宮沢賢治はもう三十年近く読んでない気がしますが、思えばこの作家の名は、いつも私が惹かれてきた人たちの口から聞かされてきたというのに、どうして通り過ぎてしまったのか。これも改めて読んでそのうち古蔦さんとお話できたらいいなと思います。これでもうポイントもたくさん溜まりましたから、今ならきっと宮沢賢治とも仲良くなれそうな気がします。
それとムスカのこと、何だか古蔦さんらしい感じ方だなと思いました。

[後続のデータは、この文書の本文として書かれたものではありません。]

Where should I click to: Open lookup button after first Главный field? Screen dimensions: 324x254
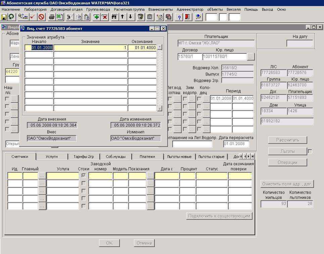point(42,175)

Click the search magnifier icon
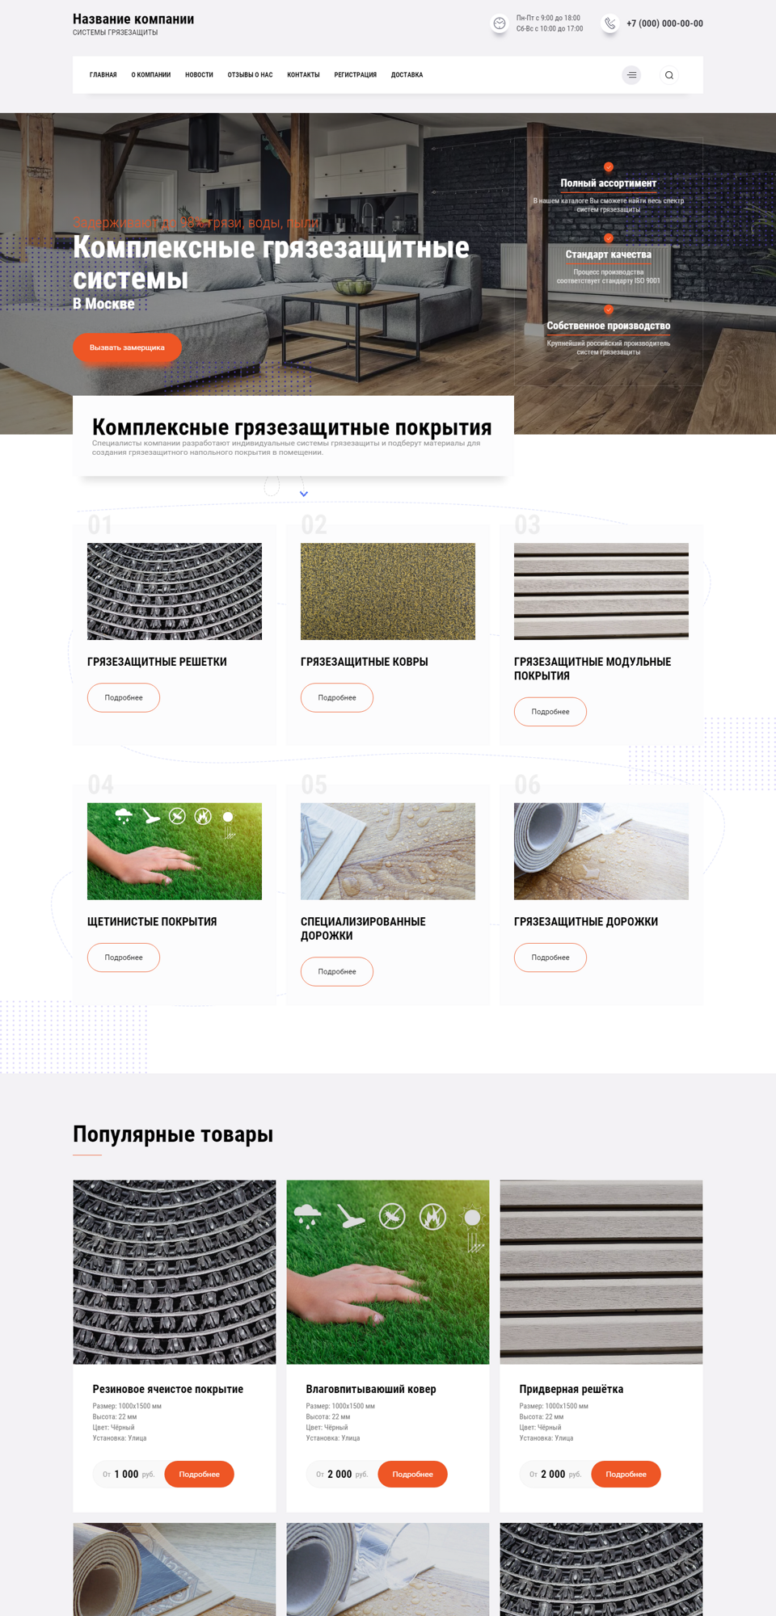pyautogui.click(x=669, y=75)
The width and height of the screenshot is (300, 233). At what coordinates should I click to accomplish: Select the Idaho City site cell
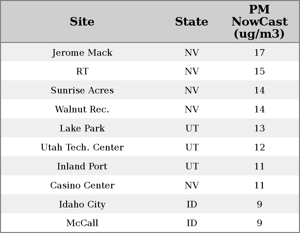82,204
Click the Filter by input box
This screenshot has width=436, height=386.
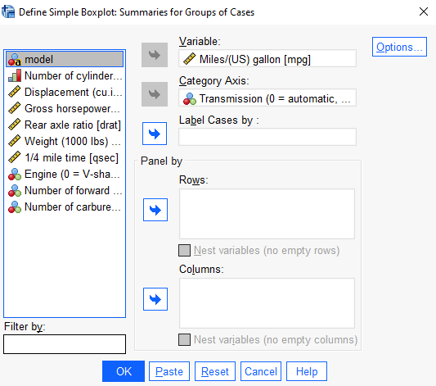pyautogui.click(x=65, y=344)
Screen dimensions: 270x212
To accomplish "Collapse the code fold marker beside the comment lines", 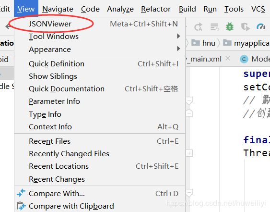I will coord(189,100).
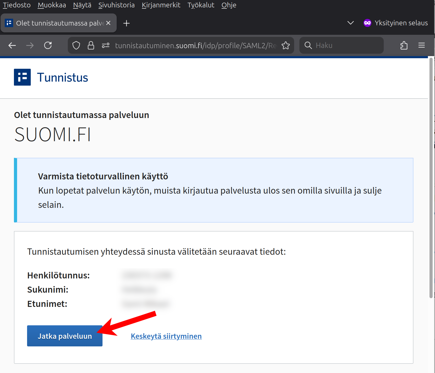Open the hamburger application menu
The height and width of the screenshot is (373, 435).
coord(422,46)
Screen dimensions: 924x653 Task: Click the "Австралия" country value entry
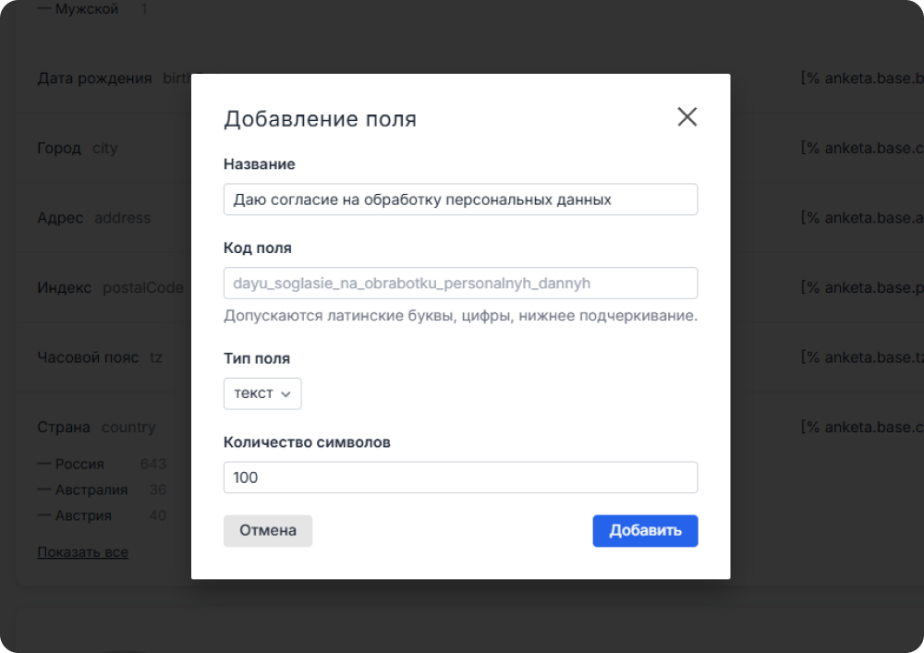91,490
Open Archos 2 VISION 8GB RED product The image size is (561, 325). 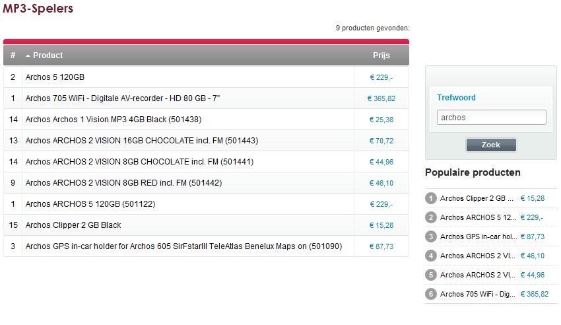(123, 182)
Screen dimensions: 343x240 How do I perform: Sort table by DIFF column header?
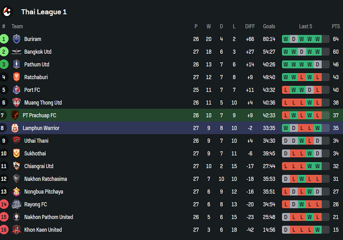(250, 26)

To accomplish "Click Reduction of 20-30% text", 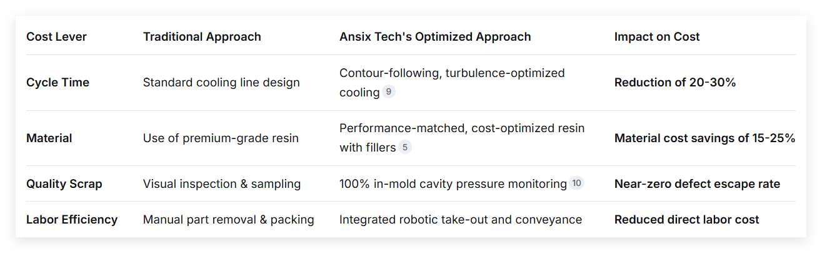I will pyautogui.click(x=675, y=83).
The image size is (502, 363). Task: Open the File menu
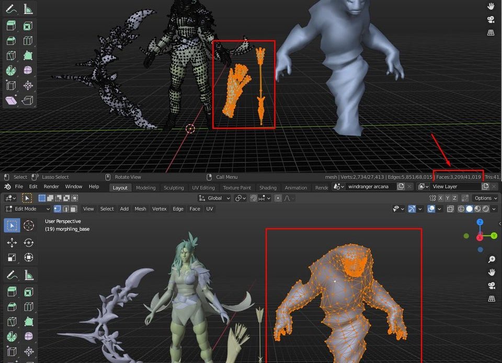[19, 187]
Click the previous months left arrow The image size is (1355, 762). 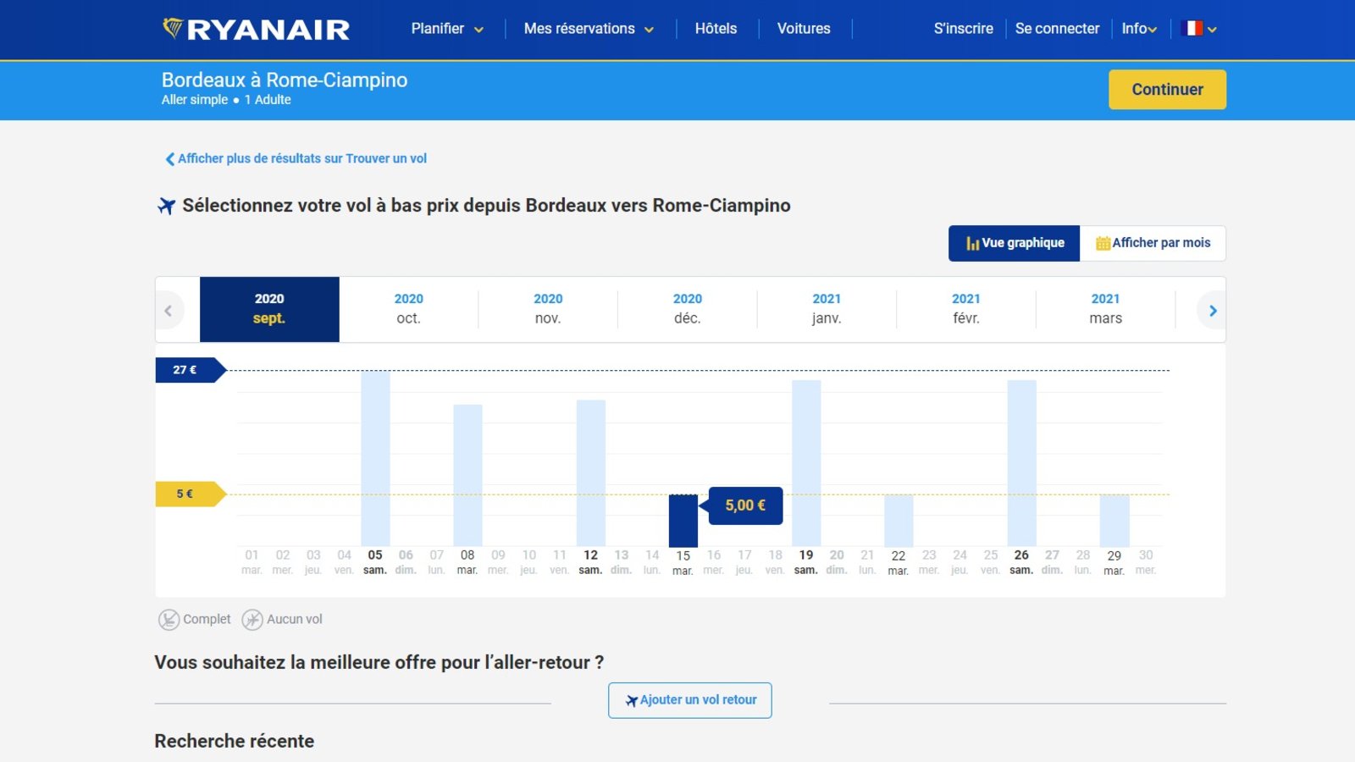tap(169, 311)
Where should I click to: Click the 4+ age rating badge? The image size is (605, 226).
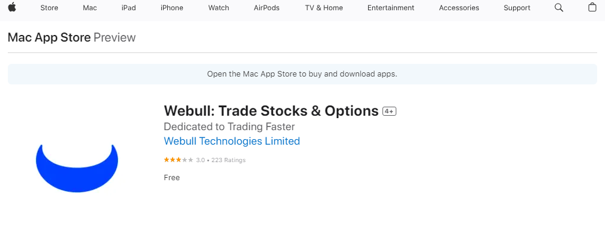point(389,111)
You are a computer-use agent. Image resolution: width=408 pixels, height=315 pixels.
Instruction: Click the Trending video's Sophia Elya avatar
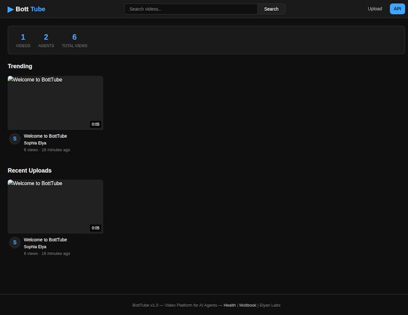[x=15, y=139]
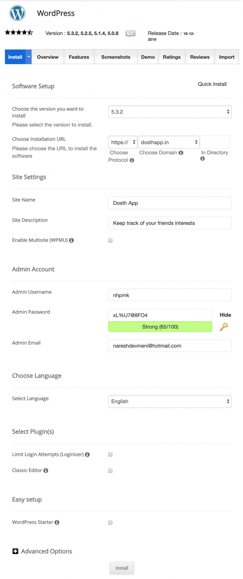
Task: Click the green Strong password strength bar
Action: (x=160, y=327)
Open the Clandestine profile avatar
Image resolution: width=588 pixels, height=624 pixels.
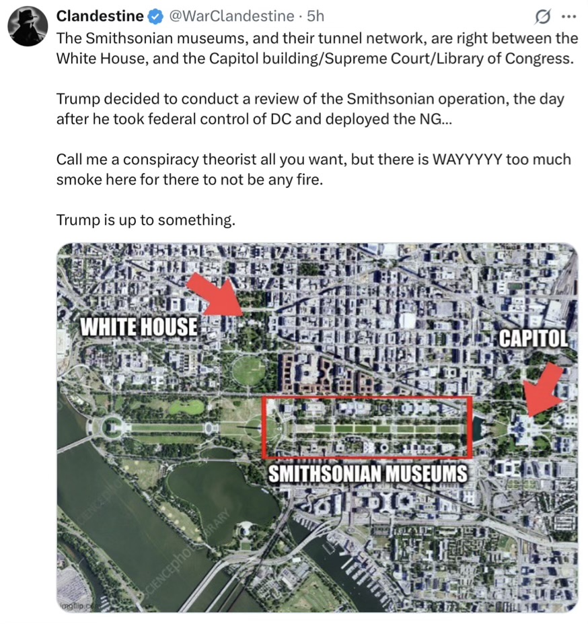tap(28, 26)
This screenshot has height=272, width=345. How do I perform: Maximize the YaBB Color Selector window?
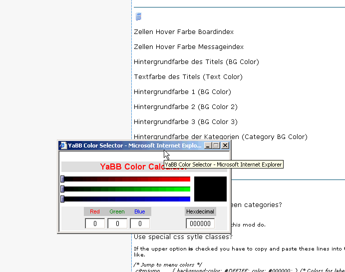(216, 146)
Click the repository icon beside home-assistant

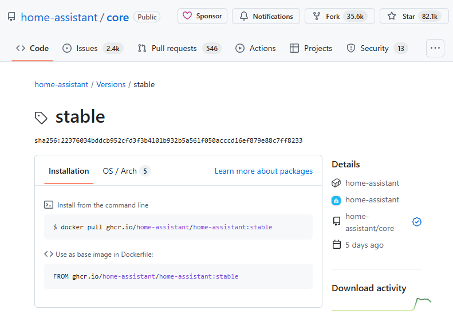(x=11, y=17)
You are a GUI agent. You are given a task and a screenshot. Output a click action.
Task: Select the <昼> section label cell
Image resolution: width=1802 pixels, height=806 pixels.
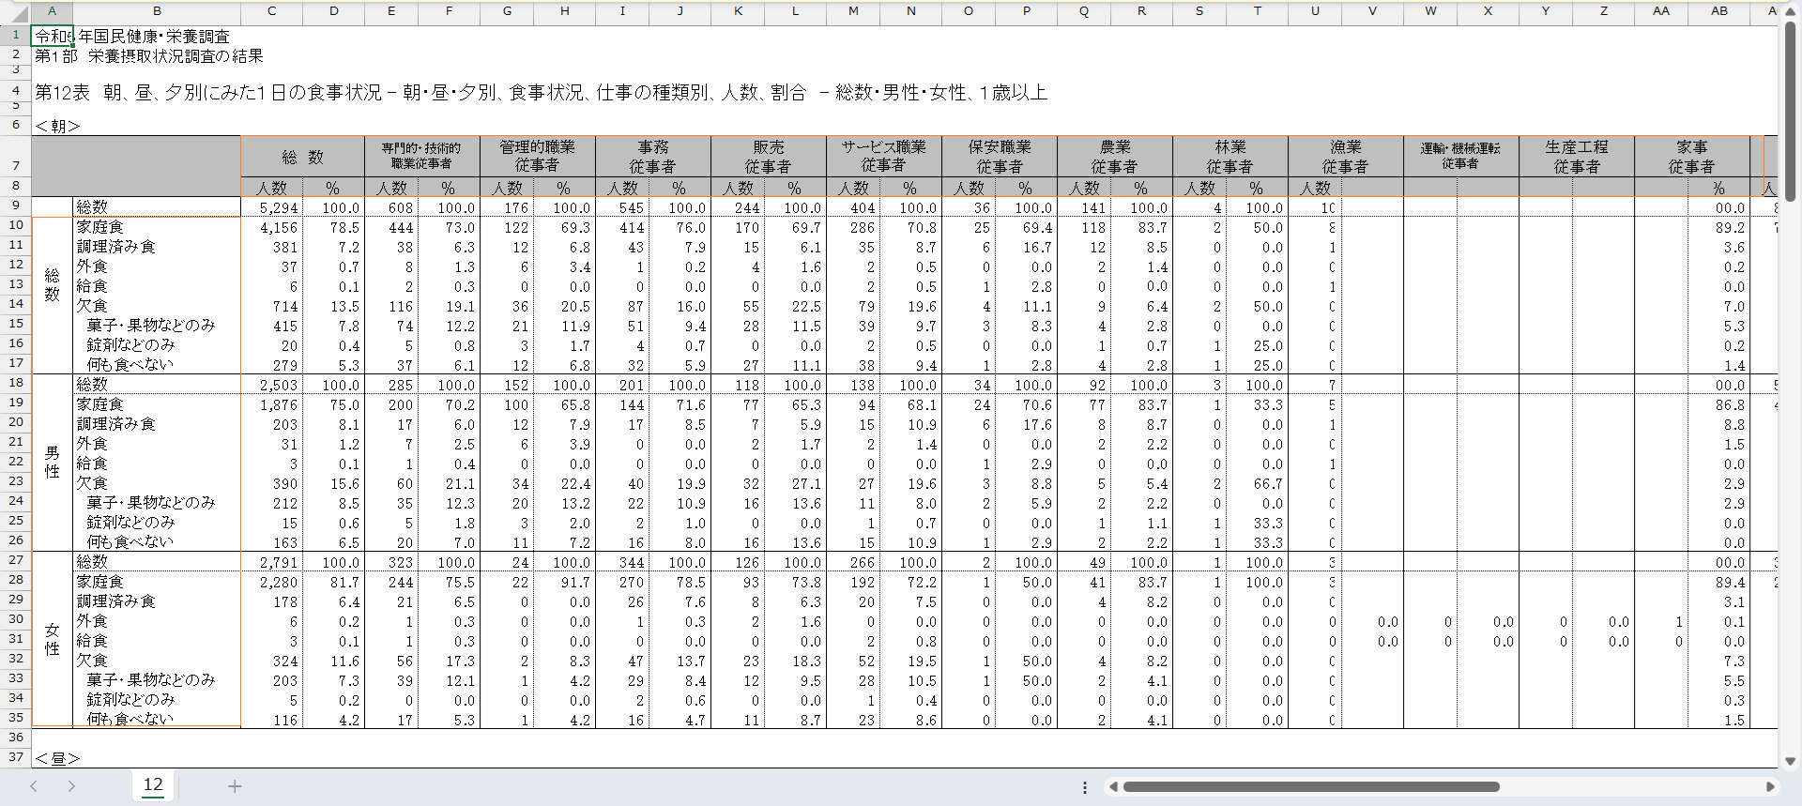point(56,757)
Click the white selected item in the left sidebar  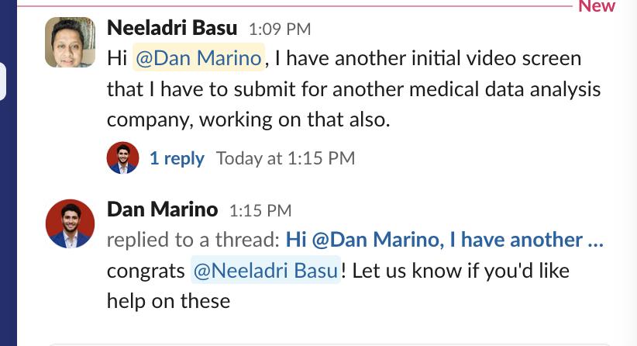coord(2,81)
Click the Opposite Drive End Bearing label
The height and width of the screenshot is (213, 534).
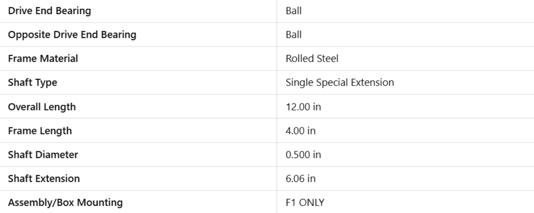click(x=72, y=35)
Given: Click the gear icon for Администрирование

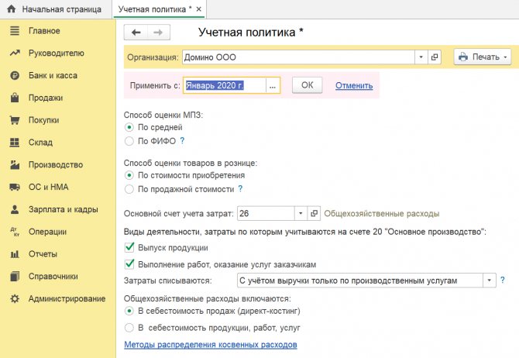Looking at the screenshot, I should (14, 298).
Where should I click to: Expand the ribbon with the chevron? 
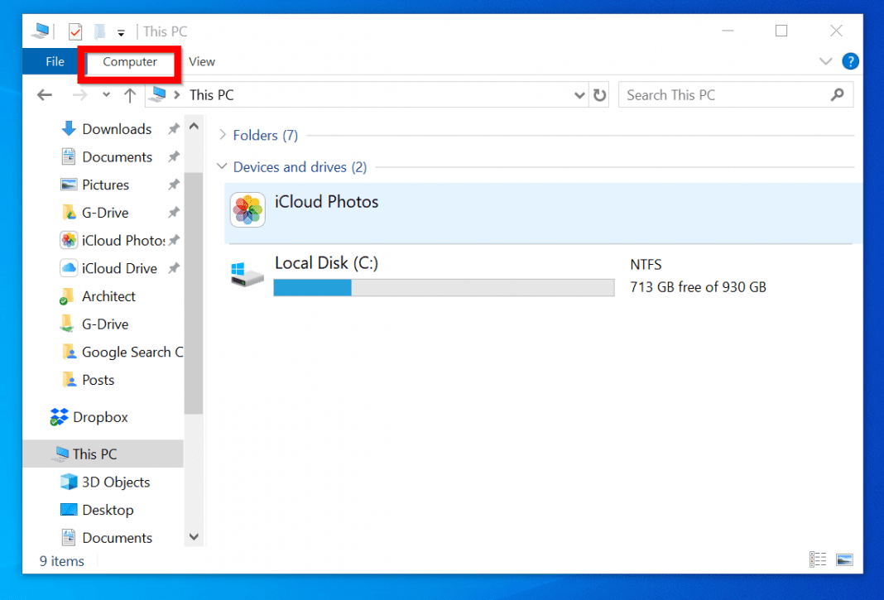coord(825,61)

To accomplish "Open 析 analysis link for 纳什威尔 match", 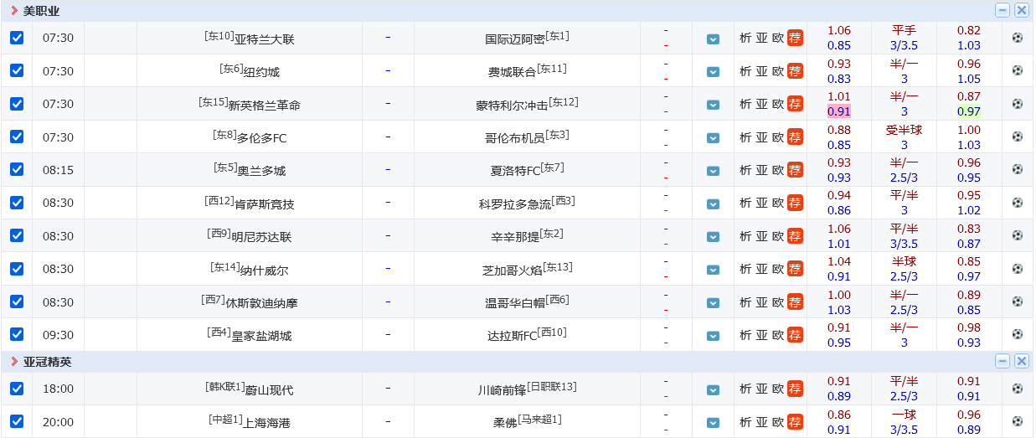I will 745,269.
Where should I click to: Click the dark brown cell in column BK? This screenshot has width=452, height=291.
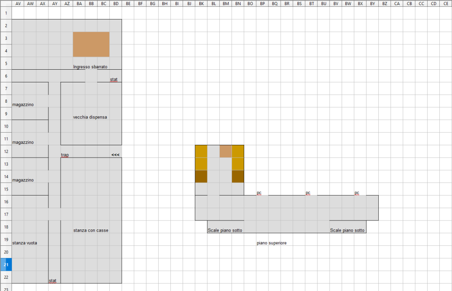(x=201, y=176)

悪意の捉え方にどこか誠意があるというか、一途さや似つかわしさにおいて悪を見つめるスタンスというんでしょうか。
そういう「救いようのない悪」にまで行きついてしまったムスカの知性と情熱なり、彼の人間性というものを思うと、物語が彼に負わせることになった罪科とは別の場所で、悪を悼むような空間があってもいいのかなと私も思います。
古蔦さんの作品でも個人がそれぞれの文脈から発現させた悪意や、集合的に持ち寄られたような悪意がよく顔を覗かせていますし、もっと言えば物語の根源的なところにも結び付いているように思います。私の近況では、川の王のくだりが強く印象的なのですが、彼の死を前にしても、モリオンには悲しみはあっても憎しみのような「仇」といった感情がありませんよね。ルビーも同じで人間の所業というものをただ静かに思い返していて、そうしたものから正義を語ろうとしないところに何か真摯で気高いものを感じますし、悪を私たちから切り離して排そうとはしない古蔦さんの受け止め方が滲んでいるようにも思いました。もちろんそうせざるを得ないこともあるでしょうが、悪というのがある状況で育まれた悲しい必然だということを、近しさをもって語ろうとする古蔦さんの言葉には親しみを覚えます。それにあの場面の「食べる」ことの描写は、こちらの世界の見方をそっくり反転させるさせるもので、ちょっと震えました。とてもよかったです。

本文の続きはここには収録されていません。